Pourriez-vous nous en dire plus sur votre parcours ?
J’ai rejoint l’ARACT au début de l’année 2015 après avoir occupé des fonctions de management au sein de structures de conseil dans le domaine de l’orientation professionnelle, du handicap et de la prévention des risques. Psychologue du travail de formation, je me suis plus particulièrement formée au coaching et à la prévention des RPS grâce à un Diplôme Universitaire. J’ai toujours porté un grand intérêt aux questions liées à la santé au travail et aux problématiques afférentes.
Quelle situation dressez-vous aujourd’hui des RPS en France ?
Qu’il s’agisse de l’organisation du travail, des relations ou des contextes de changement, les manifestations liées aux RPS sont toujours les mêmes : burn-out, dépression, malaise, souffrance mais également détérioration des relations de travail et impact sur la qualité du travail réalisé. Si l’industrie, les services et les activités financières en étaient les premiers touchés, l'évolution numérique a changé la donne.
Longtemps épargnés par ces problématiques, des secteurs tels que la fonction publique sont aujourd’hui fortement impactés par la transformation digitale (nouvelles attentes des usagers, besoins différents des agents par rapport à leur travail) qui les obligent à repenser leur modèle. Les réformes s’accumulent sans avoir le temps d’être digérées, les organigrammes sont chamboulés, le management de plus en plus éloigné du terrain, les services restructurés, fermés ou déplacés… Autant de changements perpétuels qui mettent à mal l’équilibre des salariés, fragilisés par une incertitude devenue structurelle.

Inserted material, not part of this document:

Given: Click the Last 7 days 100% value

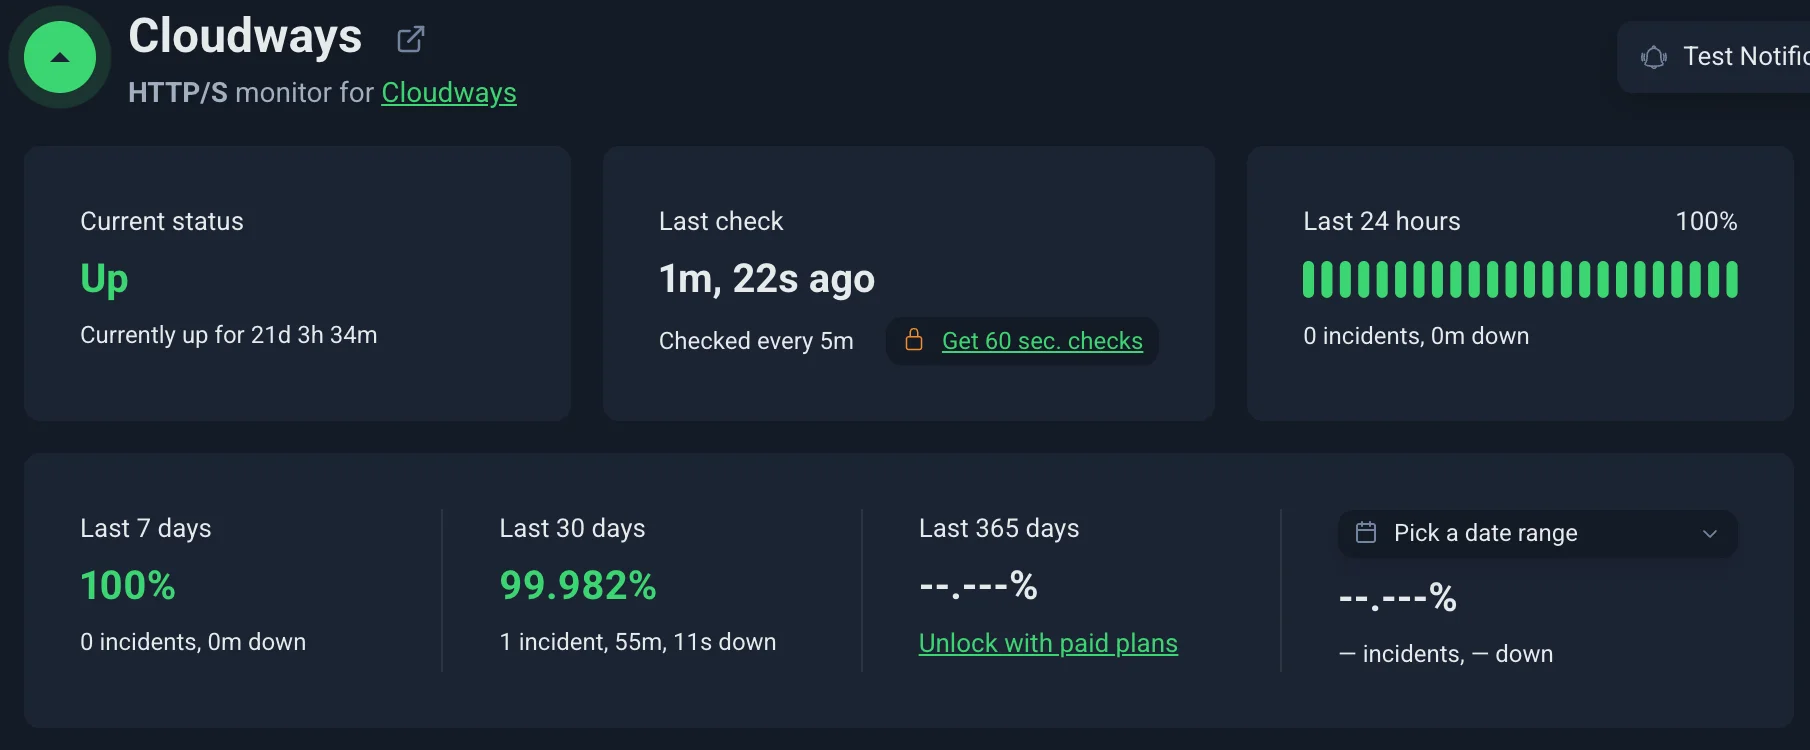Looking at the screenshot, I should coord(128,585).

Que faire dans ces cas-là ?
Prévenir plutôt que guérir. Malheureusement, nous constatons trop souvent un manque d’accompagnement pour anticiper les risques relatifs à ces changements. La prévention des RPS devrait s’appréhender de la même manière que l’on appréhende tous les autres risques : en identifiant le plus en amont possible les situations qui exposent les salariés à des dangers, et en mettant en place des solutions relevant du bon sens : droit à la déconnexion, organisation de réunions régulières pour faire circuler l’information, apport de soutien social et managérial, mise à disposition d’un environnement de qualité, organisation exceptionnelle des réunions cadres après 18h00, etc. Cette prévention anticipée, dite “prévention primaire”, est le seul moyen de mieux armer les salariés face au risque.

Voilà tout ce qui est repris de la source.